The upside of these circumstances is that rare earths are not at all rare.

Despite its production monopoly, China contains only 50 perent of known recoverable rare earths. As recently as the early 1990s, the United States was the global production leader. The downside is that although the U.S. Geological Survey estimates that there are 13 million tons of extractable rare earths in the United States, nearly 20 percent of the world total, we stopped production completely by 2009. Ramping up to anything close to self-sufficiency will be a long and expensive process.

We stopped producing rare earths because extracting and processing them poses expensive technical challenges, because of severe environmental impacts and because government support waned. But mostly, we stopped because of less costly Chinese production and because free markets care little about mundane concerns like national security, energy independence or global warming if there is no profit in caring.

The result is that, just as we are at the mercy of Middle Eastern oil sheiks, our technological infrastructure and green future depend upon Chinese rare earths. In response, we should eschew blame games and focus on the sustainable development of our own resources.

The House of Representatives made a good start through the recent bipartisan passage by a 325 to 98 vote of the Rare Earths and Critical Materials Revitalization Act. The act provides loan guarantees and creates a Research and Development Information Center.

Unfortunately, the bill's $15 million annual budget is grossly inadequate given challenges that include jump starting a moribund industry, developing technologies for recycling rare earths and for their clean extraction and processing, and trying to find materials that can substitute for rare earths.

But the biggest challenge may be eschewing ideology as environmentalists become educated on the importance of these issues and as Republican senators evaluate their response to the affirmative votes of their House brethren.

Environmentalists must assimilate the conundrum that a green revolution not held hostage to domestic Chinese exigencies is impossible without what are today highly polluting rare earth extraction and processing technologies. The pending legislation should be modified to emphasize a cleaner product. ut the clean-up will be imperfect, and compromise will be essential.

And politicians must recognize that efficient as they can be, free markets are amoral profit-oriented entities. They will not mine rare earths or develop recycling and clean processing technologies through eleemosynary impulses. The House bill is a tacit acknowledgment by most Republicans that the renaissance of this vital industry cannot be subservient to unencumbered market forces.
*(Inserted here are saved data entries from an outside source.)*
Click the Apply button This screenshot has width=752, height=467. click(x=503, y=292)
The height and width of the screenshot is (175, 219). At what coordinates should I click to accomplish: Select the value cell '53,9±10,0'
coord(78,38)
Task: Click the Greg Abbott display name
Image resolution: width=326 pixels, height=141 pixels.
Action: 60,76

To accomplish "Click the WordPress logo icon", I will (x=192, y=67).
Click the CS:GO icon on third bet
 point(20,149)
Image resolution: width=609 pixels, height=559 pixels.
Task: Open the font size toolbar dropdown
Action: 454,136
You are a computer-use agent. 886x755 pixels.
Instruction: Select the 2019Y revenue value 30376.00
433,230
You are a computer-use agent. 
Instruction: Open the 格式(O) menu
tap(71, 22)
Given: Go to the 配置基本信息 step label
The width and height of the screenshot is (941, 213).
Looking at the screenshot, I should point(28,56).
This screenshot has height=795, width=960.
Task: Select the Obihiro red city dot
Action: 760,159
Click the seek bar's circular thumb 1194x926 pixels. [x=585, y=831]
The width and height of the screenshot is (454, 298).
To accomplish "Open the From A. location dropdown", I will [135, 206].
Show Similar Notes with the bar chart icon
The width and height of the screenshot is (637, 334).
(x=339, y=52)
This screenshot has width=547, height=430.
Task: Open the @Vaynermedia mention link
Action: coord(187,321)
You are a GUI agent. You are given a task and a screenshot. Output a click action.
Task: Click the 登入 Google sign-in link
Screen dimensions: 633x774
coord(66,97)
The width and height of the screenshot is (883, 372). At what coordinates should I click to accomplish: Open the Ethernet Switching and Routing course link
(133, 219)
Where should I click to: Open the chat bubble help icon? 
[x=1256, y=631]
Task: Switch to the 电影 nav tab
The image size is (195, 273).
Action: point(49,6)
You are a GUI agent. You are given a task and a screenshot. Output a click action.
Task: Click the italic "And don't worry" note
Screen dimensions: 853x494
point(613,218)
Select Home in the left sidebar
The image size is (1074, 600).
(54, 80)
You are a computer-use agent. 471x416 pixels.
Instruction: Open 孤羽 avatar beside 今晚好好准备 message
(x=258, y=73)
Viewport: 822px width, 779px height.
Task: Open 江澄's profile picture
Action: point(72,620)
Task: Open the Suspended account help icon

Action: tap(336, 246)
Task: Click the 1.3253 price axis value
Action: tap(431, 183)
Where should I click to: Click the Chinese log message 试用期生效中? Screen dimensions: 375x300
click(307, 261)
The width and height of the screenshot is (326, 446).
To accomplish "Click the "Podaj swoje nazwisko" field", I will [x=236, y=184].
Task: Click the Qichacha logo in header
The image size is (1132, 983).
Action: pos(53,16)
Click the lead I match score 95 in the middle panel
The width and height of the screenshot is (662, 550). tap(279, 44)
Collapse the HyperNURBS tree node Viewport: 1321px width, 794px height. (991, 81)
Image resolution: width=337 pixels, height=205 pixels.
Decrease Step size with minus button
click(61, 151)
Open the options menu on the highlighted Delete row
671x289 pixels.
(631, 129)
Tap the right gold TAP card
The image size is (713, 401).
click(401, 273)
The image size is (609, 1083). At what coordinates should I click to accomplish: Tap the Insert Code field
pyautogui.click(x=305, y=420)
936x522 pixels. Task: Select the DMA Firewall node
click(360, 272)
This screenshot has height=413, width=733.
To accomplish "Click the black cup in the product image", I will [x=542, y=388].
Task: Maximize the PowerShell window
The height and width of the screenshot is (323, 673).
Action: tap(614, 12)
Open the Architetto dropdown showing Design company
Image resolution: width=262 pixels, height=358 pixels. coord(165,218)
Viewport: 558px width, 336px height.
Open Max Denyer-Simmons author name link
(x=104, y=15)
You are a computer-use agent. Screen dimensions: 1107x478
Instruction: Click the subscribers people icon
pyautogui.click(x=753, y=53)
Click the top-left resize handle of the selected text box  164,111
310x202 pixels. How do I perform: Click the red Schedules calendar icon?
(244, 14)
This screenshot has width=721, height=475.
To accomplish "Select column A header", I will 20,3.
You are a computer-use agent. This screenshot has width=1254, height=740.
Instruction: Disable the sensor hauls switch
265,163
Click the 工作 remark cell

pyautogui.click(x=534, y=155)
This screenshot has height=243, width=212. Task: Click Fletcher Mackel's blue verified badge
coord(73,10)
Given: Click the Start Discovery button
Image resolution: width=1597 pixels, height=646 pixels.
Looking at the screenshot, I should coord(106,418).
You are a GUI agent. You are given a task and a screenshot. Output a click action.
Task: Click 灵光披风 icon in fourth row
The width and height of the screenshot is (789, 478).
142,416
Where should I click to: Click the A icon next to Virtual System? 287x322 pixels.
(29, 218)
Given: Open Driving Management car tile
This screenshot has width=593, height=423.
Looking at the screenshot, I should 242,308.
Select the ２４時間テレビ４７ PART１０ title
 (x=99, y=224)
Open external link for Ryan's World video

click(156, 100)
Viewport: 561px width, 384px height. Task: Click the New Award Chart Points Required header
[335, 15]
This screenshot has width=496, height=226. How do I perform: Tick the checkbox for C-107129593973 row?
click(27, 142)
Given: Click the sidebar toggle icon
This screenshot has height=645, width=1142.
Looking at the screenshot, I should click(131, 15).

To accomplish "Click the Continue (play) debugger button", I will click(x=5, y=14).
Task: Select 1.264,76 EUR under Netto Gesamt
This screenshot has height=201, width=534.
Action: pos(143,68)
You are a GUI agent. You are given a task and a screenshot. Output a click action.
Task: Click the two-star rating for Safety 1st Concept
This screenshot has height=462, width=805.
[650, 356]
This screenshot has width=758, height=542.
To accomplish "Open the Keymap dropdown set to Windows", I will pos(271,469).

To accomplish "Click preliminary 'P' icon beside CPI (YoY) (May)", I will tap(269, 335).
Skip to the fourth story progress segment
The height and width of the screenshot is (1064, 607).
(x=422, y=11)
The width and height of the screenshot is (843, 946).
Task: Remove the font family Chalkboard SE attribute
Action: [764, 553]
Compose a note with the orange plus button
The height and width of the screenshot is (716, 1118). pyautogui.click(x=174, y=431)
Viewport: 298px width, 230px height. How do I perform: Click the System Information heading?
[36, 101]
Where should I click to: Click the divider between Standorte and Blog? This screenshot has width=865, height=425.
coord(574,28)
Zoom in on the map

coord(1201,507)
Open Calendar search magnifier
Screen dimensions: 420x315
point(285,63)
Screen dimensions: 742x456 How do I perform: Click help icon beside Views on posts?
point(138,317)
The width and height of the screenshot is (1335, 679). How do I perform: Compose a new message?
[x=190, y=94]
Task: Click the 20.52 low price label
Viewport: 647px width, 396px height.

But the bill is a half measure at best.

It must have a larger budget and include wide ranging federally financed peer reviewed research grants. It should include tax incentives and carefully crafted direct subsidies that facilitate profits when clean rare earth technologies are implemented. Without such efforts, a timely path to adequate domestic production and recycling and to independence from the Chinese stranglehold is unlikely.

Ken Schechtman is a freelance writer and a professor at the Washington University School of Medicine.